俺は黙っていた。体が動かないというのもあったが、何を言えばいいのかまるで見当もつかなかったからだ。
俺はここまでリリーを無視し、例え会話をしたとしても人を人と思わないような扱いをしてきた。
この世界の人間は自分とは違う。そう決め込んで傍若無人に振る舞い、嘘をつき、卑劣な行為をしてきた。
結果はといえば、俺もこの世界の住人と同じように、囚われの存在にすぎなかった。世界は既に切り取られ、俺は元いた世界に戻ることはできない。唯一の救いであった、ディオネルたちを倒せば世界が戻ると言うのも虚像にすぎなかったという、これまでの態度はなんだったのかと言われてもおかしくない散々なものだ。
俺は本質的に無力だった。白痴で、傲慢な弱者だ。それを自覚せずにいた。それでいて自分は特別だと思い込み、人の気持ちを考えない愚か者だった。
「もう、しばらく落ち着いてなさいよ? 何考えてるか本当にわからないんだから……ほら。これでも食べて」
リリーがアプリルの実を切り、皿に置く。包丁の使い方が下手すぎて、食べられる部分がほとんどない。無残な姿となってしまっている。
アプリルの実。俺はじっとそれを見つめた。彼女と出会った時も、この果実が家に成っていた。
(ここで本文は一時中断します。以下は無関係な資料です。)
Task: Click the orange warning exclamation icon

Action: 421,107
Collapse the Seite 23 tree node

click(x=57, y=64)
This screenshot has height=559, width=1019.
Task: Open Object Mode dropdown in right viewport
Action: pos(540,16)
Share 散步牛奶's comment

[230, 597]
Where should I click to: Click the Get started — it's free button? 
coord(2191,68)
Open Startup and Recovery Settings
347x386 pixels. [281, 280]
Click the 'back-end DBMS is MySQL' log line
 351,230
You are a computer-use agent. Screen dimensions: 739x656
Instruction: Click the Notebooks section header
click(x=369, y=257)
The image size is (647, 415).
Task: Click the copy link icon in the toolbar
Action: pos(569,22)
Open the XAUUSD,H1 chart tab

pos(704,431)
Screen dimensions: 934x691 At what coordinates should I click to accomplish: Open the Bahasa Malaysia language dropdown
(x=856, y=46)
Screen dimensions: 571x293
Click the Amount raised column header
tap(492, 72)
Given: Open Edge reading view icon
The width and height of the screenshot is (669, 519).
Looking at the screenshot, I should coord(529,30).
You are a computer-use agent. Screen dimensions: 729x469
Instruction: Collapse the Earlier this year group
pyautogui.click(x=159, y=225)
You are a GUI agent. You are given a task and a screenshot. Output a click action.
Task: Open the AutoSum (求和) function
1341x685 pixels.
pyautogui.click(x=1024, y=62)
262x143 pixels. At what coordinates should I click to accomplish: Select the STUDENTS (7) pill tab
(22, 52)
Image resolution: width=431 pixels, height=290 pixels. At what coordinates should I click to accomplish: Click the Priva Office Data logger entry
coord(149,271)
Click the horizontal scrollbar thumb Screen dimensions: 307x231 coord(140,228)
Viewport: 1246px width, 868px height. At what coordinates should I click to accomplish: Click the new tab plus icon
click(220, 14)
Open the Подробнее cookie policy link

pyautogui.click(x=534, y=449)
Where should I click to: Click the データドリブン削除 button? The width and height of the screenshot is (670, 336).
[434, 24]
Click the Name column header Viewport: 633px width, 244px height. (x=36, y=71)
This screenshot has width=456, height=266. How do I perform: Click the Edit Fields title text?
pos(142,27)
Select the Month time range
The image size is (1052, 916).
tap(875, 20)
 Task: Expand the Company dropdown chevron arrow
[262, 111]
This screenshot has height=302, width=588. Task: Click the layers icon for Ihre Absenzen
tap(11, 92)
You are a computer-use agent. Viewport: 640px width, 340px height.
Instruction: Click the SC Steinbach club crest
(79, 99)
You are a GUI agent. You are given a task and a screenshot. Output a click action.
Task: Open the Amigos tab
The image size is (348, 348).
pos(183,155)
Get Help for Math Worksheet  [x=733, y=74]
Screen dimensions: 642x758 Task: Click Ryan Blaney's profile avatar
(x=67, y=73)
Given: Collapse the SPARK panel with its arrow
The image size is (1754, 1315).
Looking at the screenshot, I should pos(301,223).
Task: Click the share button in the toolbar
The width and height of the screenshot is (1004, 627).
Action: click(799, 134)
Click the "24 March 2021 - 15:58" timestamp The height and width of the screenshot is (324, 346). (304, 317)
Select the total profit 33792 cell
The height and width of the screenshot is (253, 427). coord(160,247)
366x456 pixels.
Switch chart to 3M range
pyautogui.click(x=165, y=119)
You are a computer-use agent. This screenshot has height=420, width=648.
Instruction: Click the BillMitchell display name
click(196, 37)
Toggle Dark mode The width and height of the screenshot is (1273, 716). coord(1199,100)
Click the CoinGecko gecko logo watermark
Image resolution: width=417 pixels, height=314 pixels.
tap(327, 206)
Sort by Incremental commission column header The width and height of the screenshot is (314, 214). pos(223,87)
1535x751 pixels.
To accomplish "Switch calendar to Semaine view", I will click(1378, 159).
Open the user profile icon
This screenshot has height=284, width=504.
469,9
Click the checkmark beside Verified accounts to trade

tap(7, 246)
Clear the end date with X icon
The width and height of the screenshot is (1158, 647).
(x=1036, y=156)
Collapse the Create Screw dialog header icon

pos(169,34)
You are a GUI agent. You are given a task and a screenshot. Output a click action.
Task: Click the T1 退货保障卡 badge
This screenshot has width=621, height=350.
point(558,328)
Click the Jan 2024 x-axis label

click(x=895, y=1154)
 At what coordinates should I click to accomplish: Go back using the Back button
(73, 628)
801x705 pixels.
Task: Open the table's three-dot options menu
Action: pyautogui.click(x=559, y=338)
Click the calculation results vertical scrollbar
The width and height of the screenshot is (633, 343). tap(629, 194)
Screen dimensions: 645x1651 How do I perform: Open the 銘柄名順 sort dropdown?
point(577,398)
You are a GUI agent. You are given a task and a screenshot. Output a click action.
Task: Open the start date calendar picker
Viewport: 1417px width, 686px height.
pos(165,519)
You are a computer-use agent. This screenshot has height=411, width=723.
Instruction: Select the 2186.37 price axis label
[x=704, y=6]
それから俺は彼女と仲良くなって……恋に落ちた。
「なあ……」
「ん?」
「どうしてリリーは俺にそこまでするんだ?」
ふと、疑問が口をついた。
今思えば、セシアやニーナ、他の人間全てはリリーを除いて前の世界と同じ行動をしていない。
ここまで、「どのように行動しても結果は収束する」と憶測して行動してきたが、結局違っていたのはリリーがついてきたこととオークが死んでいたことのみだ。
だとすれば、リリーが俺についてくる理由なんてどこにもないはずだった。見ず知らずの人間に、どうしてここまでできるのか、俺には理解ができなかった。
「……なんでだろうね、私にもわかんないや」
「なんだよ、それ」
「なんかね、ほっとけないの。なんでかって言われるとわかんないんだけどね、1人にしちゃダメな気がするの」
リリーは窓の外を眺めながら話した。俺には彼女の言っている意味がわからなかった。
同時に、なんだか悔しくなった。
「……ごめん」
「どうしたの?」
目頭が熱くなり、涙が溢れる。嗚咽し、言葉がうまく紡げない。
「ごめん……ごめん! 俺!」
掠れたような声を振り絞ると、熱を感じた。鼻腔を花のような香りが通り抜ける。
リリーは俺を抱きしめていた。
「大丈夫。大丈夫だから」
ふいのことで、何が起こったのかわからなかった。温かい。いつぶりだろう、誰かに包まれるのは。リリーの華奢で小さな体が俺を抱擁する。
「落ち着いた?」
激しく動揺した心は彼女の優しさに触れたからかその鼓動が収まっていた。
「ああ……ありがとう」
「私ね、アランの悩みは理解してあげられない気がするの」
それはその通りだ。彼女は自我を持っていないし、この問題について知る由はない。
「でも、アランが辛そうなのは見てて私も辛い。だから、できることならなんでもする。力になりたいんだ」
なんてね、と照れ笑いをする彼女を見て俺は思い出した。
そうだ。リリーだけは、いつも俺のそばにいてくれた。
『私は勇者のリリアーヌ・オーリエン。疲れたから泊まっていきたいのだけれど。この村に宿屋はあるの?』
俺は弱くて、何もできなかった、ただの村人だった。特別なものなんて何も持っていなかった。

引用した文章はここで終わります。